# [What you need to do]
Exactly the lines from the one containing "Instruction: Switch to" to the last line of the records, inclusive, are to be transcribed; include no others.

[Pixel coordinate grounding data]
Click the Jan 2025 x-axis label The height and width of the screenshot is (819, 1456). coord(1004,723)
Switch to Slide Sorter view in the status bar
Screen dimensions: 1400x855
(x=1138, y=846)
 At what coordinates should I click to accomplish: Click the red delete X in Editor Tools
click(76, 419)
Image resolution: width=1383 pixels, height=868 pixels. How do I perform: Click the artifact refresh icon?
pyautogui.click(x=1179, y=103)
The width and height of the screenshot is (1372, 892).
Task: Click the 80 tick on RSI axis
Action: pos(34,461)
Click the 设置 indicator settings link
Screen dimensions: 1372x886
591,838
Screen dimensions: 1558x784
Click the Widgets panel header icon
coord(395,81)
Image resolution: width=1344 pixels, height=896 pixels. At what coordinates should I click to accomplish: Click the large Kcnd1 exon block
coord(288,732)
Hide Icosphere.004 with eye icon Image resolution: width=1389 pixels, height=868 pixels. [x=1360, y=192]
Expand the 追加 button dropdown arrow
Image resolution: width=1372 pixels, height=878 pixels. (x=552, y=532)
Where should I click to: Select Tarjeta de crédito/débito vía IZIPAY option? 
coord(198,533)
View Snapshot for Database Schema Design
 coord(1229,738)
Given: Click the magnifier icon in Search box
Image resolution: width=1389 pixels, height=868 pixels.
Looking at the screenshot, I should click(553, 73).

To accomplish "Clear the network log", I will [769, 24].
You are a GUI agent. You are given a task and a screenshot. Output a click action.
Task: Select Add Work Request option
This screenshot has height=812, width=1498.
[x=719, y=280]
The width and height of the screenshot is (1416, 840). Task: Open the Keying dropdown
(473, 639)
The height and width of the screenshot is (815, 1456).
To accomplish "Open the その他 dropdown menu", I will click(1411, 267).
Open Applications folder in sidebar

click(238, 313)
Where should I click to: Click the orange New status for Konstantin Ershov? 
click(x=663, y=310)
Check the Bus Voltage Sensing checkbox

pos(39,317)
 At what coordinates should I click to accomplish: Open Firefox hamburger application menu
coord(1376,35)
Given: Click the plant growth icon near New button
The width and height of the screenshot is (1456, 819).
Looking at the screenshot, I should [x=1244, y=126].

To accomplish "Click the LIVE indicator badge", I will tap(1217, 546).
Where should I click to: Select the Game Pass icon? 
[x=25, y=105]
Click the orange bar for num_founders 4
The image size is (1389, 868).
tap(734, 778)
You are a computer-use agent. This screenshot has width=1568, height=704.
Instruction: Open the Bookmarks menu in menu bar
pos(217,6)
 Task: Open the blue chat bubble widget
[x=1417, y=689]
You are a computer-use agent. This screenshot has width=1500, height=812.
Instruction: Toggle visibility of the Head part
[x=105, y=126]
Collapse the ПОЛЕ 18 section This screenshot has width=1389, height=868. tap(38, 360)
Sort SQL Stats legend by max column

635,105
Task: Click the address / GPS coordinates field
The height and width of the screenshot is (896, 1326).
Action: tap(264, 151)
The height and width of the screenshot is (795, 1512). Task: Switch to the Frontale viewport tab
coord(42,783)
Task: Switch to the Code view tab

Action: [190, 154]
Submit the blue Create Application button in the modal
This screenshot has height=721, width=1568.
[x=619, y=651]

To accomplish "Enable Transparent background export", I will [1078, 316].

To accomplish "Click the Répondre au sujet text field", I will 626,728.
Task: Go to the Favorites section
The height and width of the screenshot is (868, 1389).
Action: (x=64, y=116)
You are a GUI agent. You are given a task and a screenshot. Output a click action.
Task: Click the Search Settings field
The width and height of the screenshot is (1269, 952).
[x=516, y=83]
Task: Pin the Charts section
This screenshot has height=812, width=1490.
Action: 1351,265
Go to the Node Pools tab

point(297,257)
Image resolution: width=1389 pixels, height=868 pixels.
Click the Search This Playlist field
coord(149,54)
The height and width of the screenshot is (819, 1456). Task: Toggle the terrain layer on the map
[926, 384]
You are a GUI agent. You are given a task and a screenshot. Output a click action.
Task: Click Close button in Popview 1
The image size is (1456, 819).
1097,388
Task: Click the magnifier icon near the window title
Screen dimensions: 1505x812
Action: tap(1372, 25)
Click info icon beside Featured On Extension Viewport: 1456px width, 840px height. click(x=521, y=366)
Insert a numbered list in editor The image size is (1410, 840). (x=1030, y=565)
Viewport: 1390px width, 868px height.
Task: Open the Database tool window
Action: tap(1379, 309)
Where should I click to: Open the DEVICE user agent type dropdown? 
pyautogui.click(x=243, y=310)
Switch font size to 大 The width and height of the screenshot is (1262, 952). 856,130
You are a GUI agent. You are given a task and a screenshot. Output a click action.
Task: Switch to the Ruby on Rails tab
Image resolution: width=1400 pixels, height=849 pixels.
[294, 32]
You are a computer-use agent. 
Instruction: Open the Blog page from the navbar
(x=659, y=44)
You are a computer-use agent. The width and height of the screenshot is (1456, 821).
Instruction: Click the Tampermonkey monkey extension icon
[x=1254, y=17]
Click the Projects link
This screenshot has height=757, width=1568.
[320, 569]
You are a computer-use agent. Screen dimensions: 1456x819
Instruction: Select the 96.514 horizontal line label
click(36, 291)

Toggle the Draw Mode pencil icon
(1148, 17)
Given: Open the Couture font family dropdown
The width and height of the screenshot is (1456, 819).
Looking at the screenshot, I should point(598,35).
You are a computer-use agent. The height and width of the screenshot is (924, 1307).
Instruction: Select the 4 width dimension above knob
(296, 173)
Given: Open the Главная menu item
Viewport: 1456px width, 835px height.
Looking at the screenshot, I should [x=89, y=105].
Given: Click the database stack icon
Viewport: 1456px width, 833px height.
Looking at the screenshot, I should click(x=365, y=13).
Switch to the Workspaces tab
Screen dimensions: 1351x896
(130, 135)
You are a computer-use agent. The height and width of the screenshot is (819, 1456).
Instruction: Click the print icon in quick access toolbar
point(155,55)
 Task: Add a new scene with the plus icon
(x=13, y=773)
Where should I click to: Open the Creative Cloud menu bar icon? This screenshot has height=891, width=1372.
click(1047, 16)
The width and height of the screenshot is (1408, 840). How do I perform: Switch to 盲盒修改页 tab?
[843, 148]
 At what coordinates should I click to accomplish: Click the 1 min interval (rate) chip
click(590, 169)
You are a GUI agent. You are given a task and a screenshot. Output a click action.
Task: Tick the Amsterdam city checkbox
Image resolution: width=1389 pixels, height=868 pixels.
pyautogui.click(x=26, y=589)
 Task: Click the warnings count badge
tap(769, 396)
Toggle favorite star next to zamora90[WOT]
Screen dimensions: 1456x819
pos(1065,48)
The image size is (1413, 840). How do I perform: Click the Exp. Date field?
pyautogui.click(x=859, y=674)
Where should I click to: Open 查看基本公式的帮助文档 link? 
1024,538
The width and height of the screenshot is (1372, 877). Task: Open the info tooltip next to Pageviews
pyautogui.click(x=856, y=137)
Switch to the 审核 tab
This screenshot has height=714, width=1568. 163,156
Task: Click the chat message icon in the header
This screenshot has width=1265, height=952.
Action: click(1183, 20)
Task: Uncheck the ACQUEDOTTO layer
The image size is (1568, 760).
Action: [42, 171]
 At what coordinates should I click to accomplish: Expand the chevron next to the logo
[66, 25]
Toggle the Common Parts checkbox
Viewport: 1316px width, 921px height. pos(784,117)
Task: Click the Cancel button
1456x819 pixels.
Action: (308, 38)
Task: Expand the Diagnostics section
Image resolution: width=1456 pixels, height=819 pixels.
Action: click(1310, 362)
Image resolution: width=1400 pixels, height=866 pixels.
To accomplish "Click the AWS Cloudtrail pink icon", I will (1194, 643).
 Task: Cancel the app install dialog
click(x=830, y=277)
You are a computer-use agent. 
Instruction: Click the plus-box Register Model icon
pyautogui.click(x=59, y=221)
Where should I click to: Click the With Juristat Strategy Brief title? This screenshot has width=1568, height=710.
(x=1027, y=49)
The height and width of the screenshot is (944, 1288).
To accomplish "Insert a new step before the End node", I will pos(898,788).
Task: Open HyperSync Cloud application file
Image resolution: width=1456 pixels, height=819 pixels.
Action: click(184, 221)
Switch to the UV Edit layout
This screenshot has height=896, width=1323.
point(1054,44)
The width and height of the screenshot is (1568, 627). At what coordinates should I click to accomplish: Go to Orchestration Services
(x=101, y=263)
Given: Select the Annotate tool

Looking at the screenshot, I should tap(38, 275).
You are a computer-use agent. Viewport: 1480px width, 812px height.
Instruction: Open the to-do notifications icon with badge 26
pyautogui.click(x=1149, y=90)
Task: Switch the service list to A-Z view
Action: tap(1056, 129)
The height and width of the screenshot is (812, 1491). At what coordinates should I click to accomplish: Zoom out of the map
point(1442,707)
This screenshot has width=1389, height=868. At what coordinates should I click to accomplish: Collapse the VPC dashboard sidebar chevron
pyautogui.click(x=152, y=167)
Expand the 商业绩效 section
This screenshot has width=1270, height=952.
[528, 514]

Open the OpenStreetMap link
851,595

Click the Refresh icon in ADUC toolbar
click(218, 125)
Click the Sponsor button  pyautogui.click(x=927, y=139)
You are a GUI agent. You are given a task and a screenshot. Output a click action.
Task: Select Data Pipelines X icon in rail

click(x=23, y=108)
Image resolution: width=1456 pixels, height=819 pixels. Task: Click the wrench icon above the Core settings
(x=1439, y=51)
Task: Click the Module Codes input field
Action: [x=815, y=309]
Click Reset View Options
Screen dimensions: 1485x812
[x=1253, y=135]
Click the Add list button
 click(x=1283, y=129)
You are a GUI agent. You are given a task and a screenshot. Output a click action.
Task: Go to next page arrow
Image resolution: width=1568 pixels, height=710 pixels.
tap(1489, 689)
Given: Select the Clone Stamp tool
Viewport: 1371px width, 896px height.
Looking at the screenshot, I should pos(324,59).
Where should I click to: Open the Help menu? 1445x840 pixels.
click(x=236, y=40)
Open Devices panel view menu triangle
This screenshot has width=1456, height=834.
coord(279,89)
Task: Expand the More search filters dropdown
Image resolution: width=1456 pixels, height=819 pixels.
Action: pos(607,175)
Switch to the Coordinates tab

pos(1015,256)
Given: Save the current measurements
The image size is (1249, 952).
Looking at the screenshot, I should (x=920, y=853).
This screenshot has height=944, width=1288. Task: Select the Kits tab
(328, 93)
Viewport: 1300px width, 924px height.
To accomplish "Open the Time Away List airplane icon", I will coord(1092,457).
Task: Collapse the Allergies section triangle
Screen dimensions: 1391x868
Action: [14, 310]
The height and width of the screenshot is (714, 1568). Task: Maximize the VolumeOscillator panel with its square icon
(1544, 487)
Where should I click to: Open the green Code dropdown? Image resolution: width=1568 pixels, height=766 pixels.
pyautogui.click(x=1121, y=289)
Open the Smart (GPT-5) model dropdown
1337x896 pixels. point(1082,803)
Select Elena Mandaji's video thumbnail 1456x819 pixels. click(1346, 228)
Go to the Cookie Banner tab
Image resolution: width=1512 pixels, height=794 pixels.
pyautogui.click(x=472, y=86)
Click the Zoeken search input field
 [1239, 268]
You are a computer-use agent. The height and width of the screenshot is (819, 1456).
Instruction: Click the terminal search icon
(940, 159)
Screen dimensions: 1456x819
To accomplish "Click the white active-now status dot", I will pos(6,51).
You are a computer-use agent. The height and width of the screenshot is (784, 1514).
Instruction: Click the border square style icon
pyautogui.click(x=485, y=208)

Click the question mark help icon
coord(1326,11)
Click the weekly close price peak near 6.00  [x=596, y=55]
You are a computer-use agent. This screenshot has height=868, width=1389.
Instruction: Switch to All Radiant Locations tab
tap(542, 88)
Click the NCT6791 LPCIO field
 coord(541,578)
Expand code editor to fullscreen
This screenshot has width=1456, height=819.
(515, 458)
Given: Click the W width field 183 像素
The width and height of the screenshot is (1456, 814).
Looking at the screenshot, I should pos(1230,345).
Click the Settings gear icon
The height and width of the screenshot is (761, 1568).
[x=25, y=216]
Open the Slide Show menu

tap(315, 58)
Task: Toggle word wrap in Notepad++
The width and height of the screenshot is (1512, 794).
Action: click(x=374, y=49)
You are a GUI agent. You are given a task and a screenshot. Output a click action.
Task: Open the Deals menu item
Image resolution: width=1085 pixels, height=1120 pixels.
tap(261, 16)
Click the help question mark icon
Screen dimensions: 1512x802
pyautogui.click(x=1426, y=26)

# [Task output]
Instruction: Switch to All Radiant Locations tab
tap(542, 88)
Click the NCT6791 LPCIO field
 coord(541,578)
Expand code editor to fullscreen
This screenshot has width=1456, height=819.
(515, 458)
Given: Click the W width field 183 像素
The width and height of the screenshot is (1456, 814).
Looking at the screenshot, I should pos(1230,345).
Click the Settings gear icon
The height and width of the screenshot is (761, 1568).
[x=25, y=216]
Open the Slide Show menu

tap(315, 58)
Task: Toggle word wrap in Notepad++
The width and height of the screenshot is (1512, 794).
Action: click(x=374, y=49)
You are a GUI agent. You are given a task and a screenshot. Output a click action.
Task: Open the Deals menu item
Image resolution: width=1085 pixels, height=1120 pixels.
tap(261, 16)
Click the help question mark icon
Screen dimensions: 1512x802
pyautogui.click(x=1426, y=26)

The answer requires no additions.